Since I was the sole director of the Skaggs Clinic I had much more freedom in the management of the clinic. Although it was not a requirement all of the nurses and personnel of the Skaggs Clinic were committed Christians, and we considered our work a ministry and not just medical employment. Prior to beginning my service, I had asked and received permission from the hospital administrator, Bob Phillips to pray with those patients who desired prayer, and he consented. The staff of the clinic began each day with a brief devotion and prayer for our patients and for each other. We asked God to make us the eyes, ears, and hands of Jesus to minister to our patients. As a result many doors of witness opportunity opened to us.

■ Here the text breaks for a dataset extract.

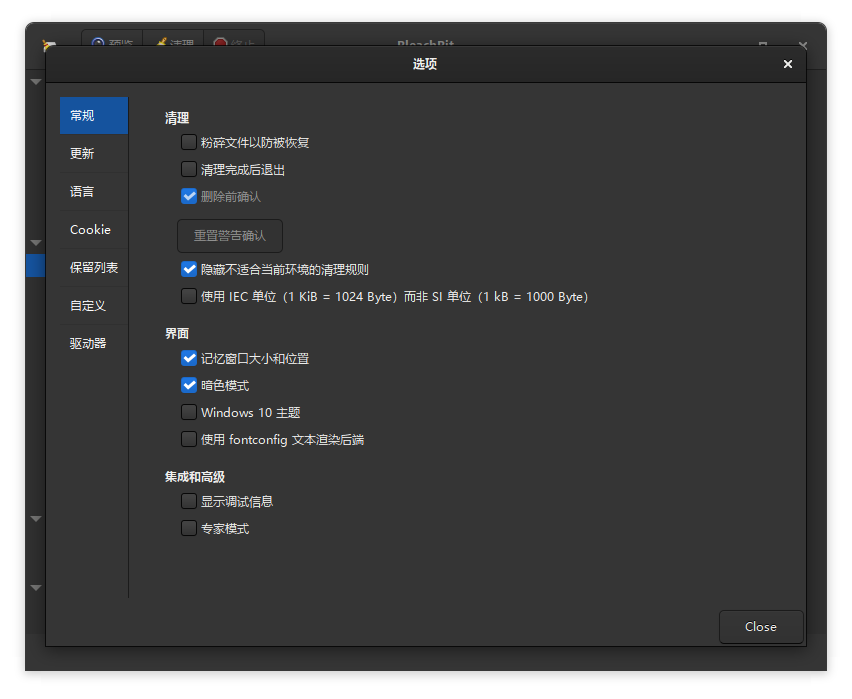Turn off 暗色模式 dark mode
The width and height of the screenshot is (852, 699).
tap(189, 385)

It was not uncommon to observe patients praying to invite Jesus Christ into their life while being treated in our clinic. One such patient was referred with horrendous wounds of his feet as a result of diabetic complications. He was in great emotional distress with a fear of losing both his legs and his life. On his second clinic visit he opened his heart to the saving power of Christ and prayed for forgiveness of his sins. There was great rejoicing by him, his wife and our entire staff that day! We treated him twice weekly for over a year, and although he required partial amputation of his feet, his legs were spared amputation. During each visit we discussed with him how he might grow spiritually and regularly prayed with him and for him.
A physician in another town once asked me how I was able to adjust to the transition of having all the responsibilities of being an “important surgeon,” to just being assigned to “cutting toenails” in a wound clinic. I told him it was very easy because those toenails were attached to a very important person, and occasionally while cutting the toenails the person would allow me to witness to him. Most of my surgical patients were asleep under anesthesia while I was working on them.

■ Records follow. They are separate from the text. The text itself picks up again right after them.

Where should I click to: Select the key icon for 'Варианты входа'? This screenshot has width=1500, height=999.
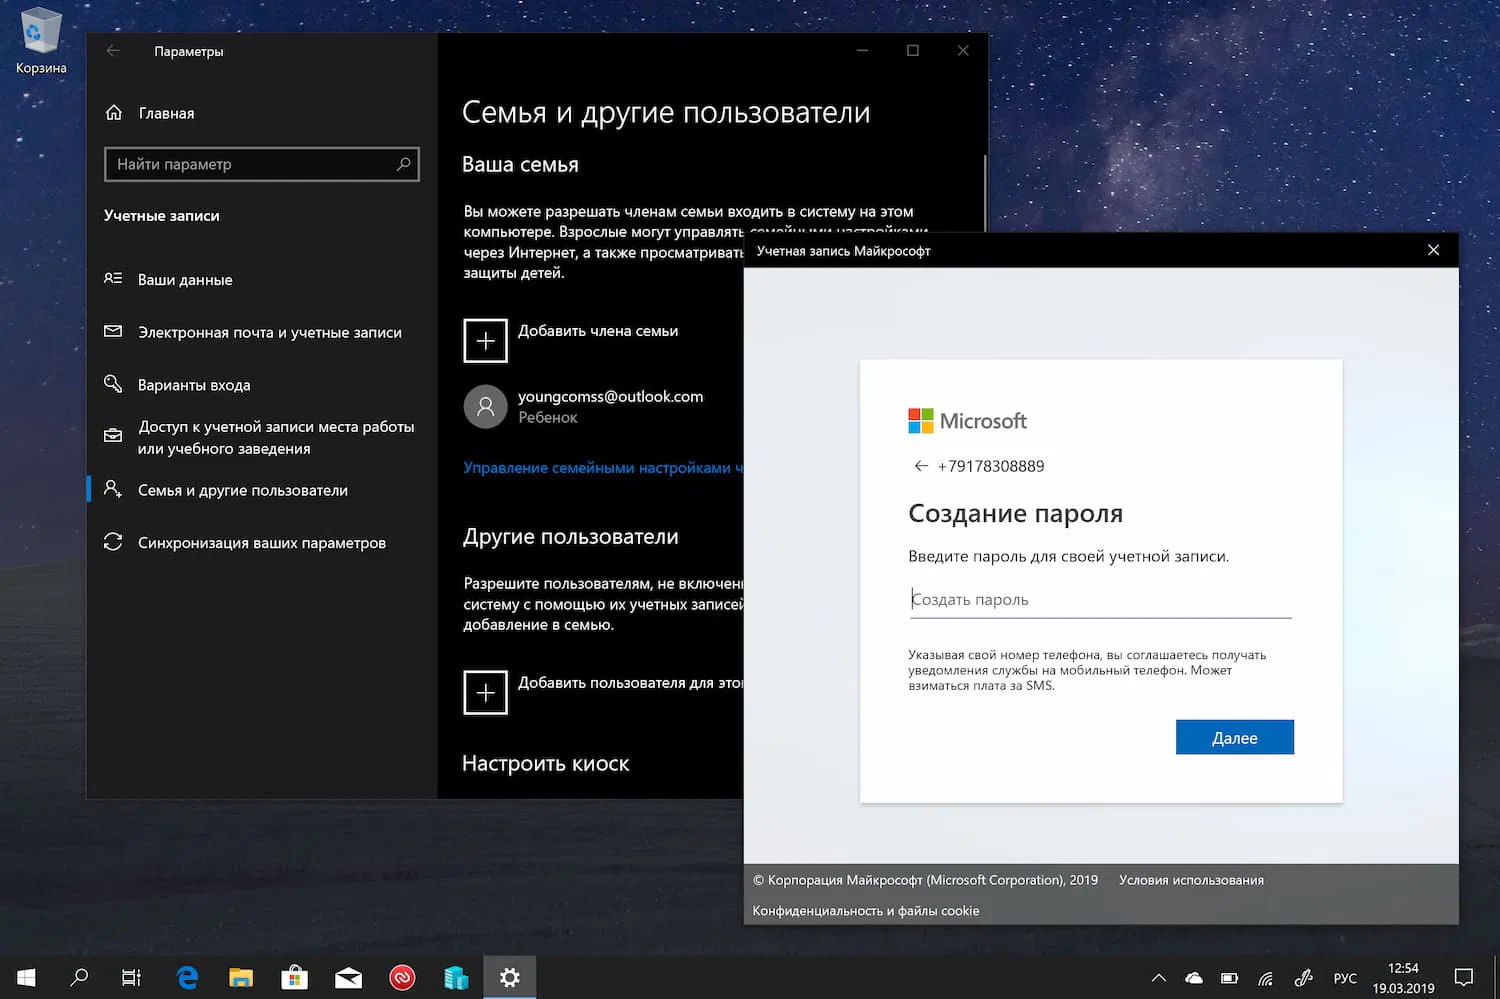click(113, 384)
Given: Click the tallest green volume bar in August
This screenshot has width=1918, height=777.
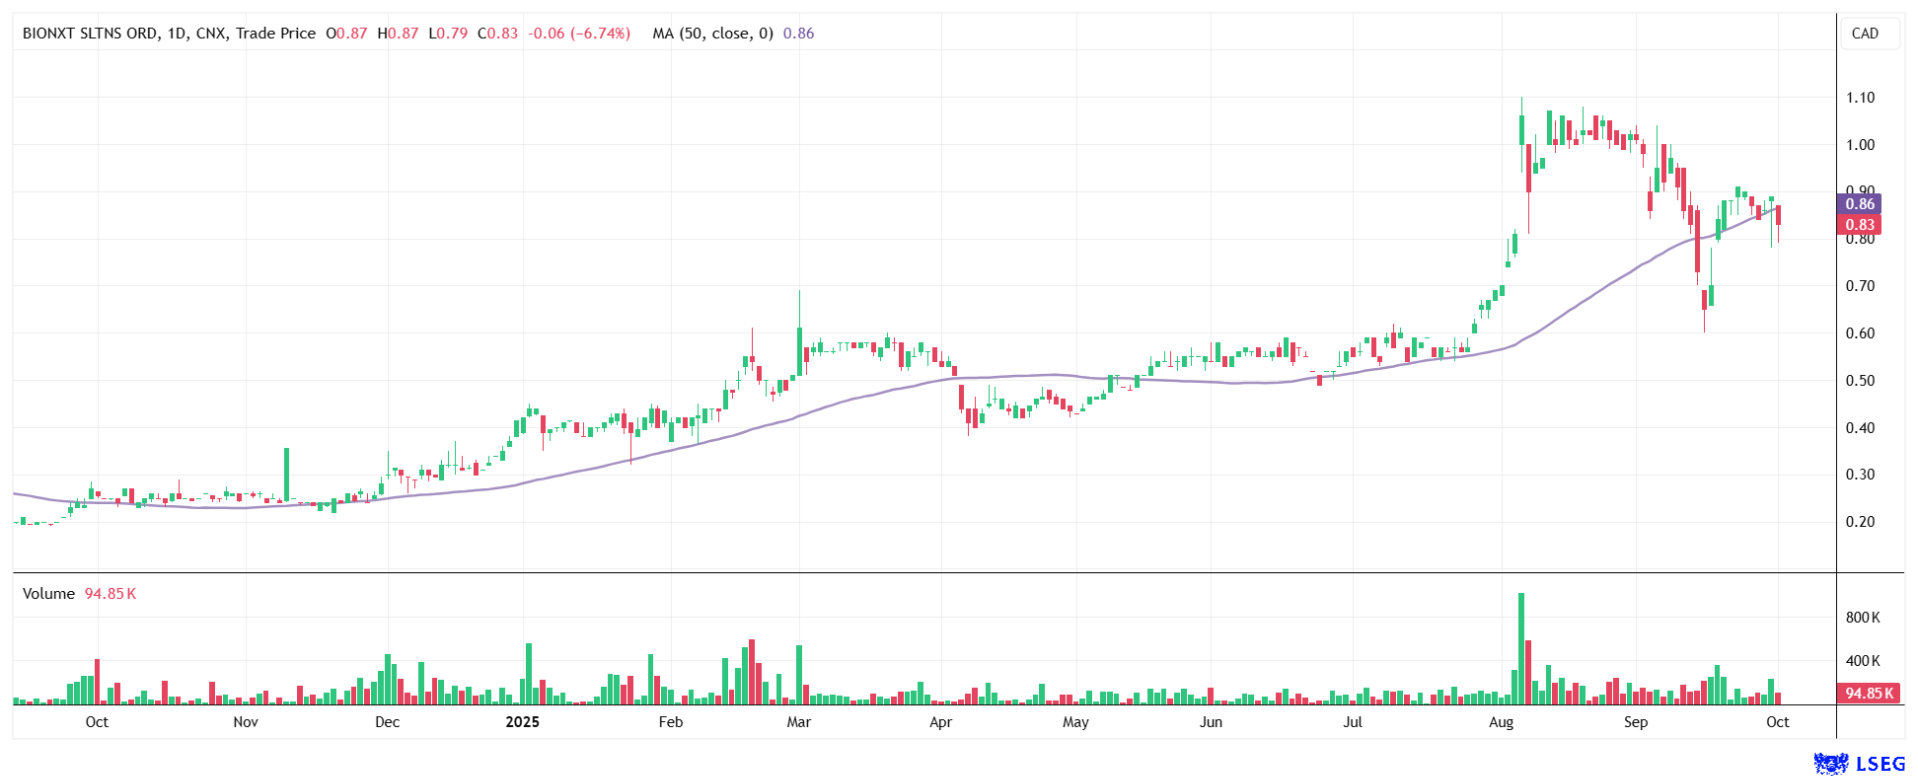Looking at the screenshot, I should (x=1521, y=650).
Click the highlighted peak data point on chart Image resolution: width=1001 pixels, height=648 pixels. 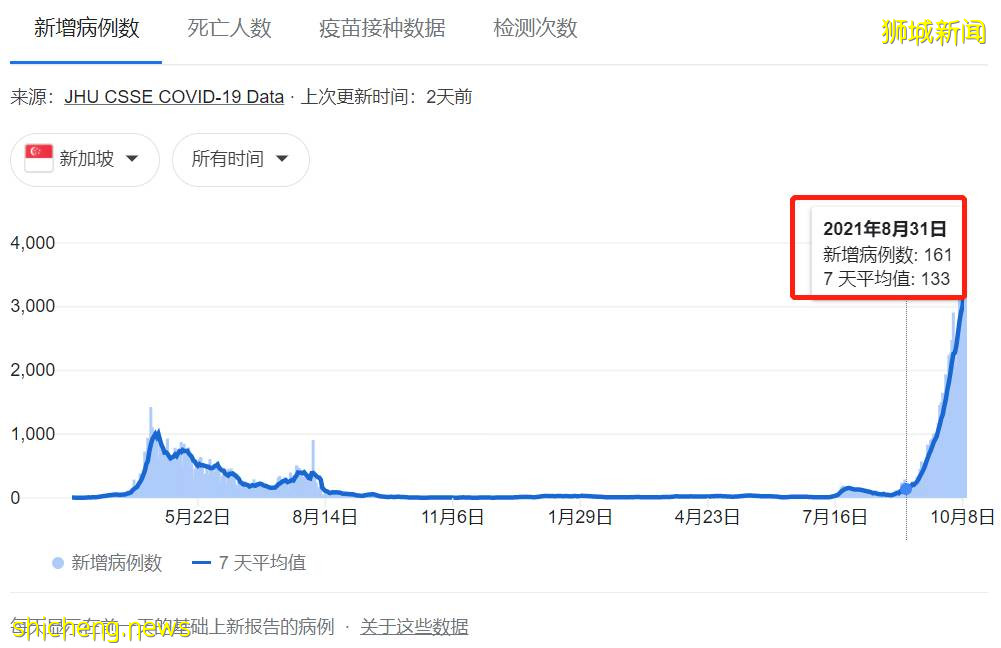(907, 489)
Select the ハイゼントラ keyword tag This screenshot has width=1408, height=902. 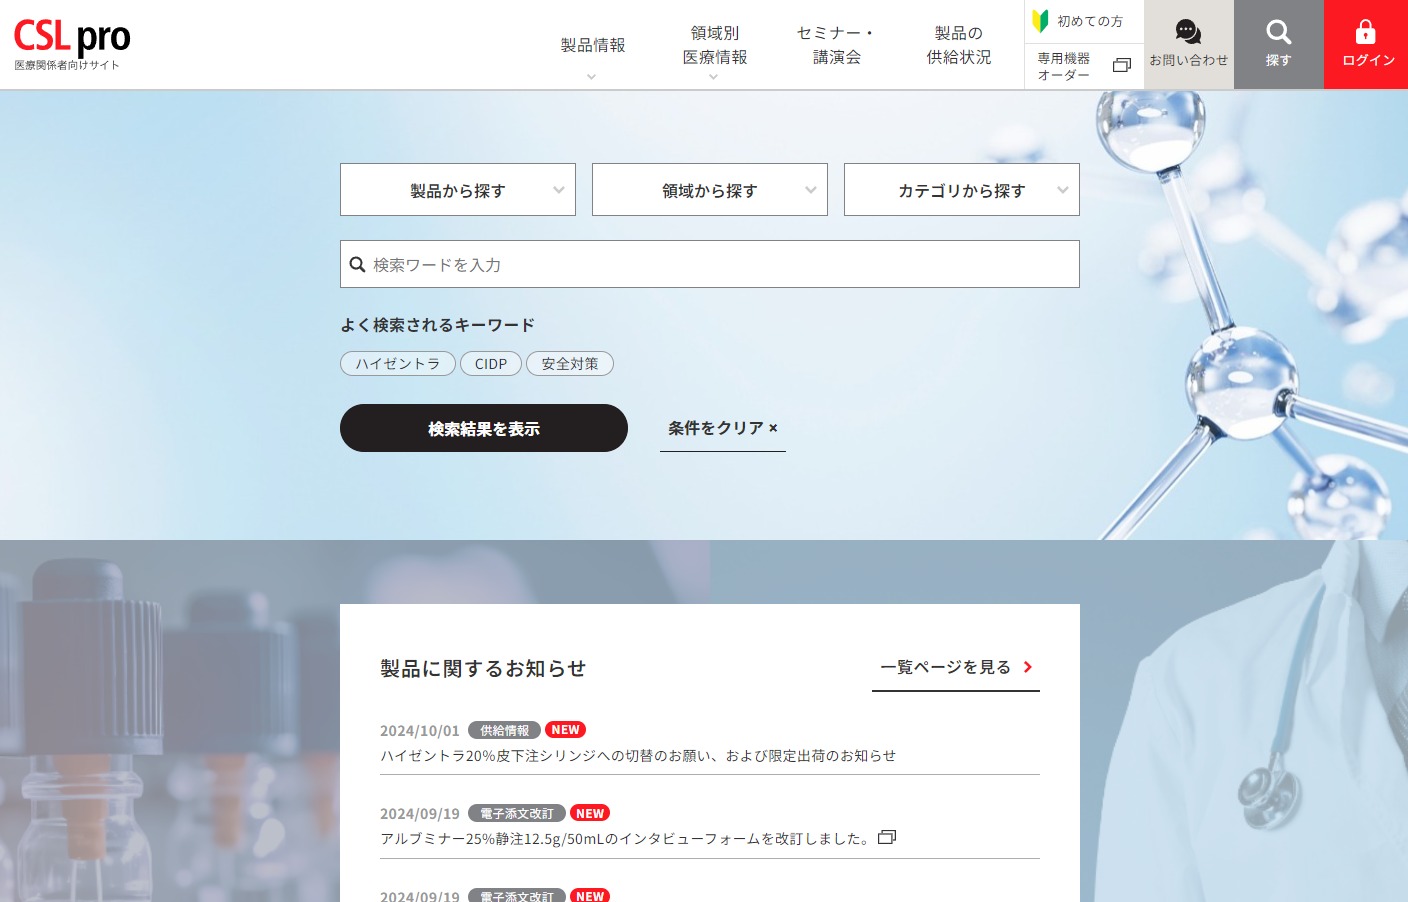[x=398, y=364]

When Jesus was in the Upper Room with His disciples on the night before His crucifixion, He offered an example of how they were to serve others. He washed their dirty, grimy feet and included the feet of Judas, the one who betrayed Him. He told them, “As I have done for you, so should you also do to others.” There is something very humbling to have someone sit at your feet and wash them.
My Bubba mentored me for twenty-five years concerning our medical practices and the spiritual skill of foot washing. It was God who gave us the desire and the skills to practice medicine to the best of our abilities, and He also commissioned us to be witnesses for Him within the scope the practice. Whether a person needs his gall bladder removed or his feet washed and his toenails trimmed, he needs the saving and healing power of the Lord Jesus. I was honored for the past 48 years to be an agent for the administration of all of the above.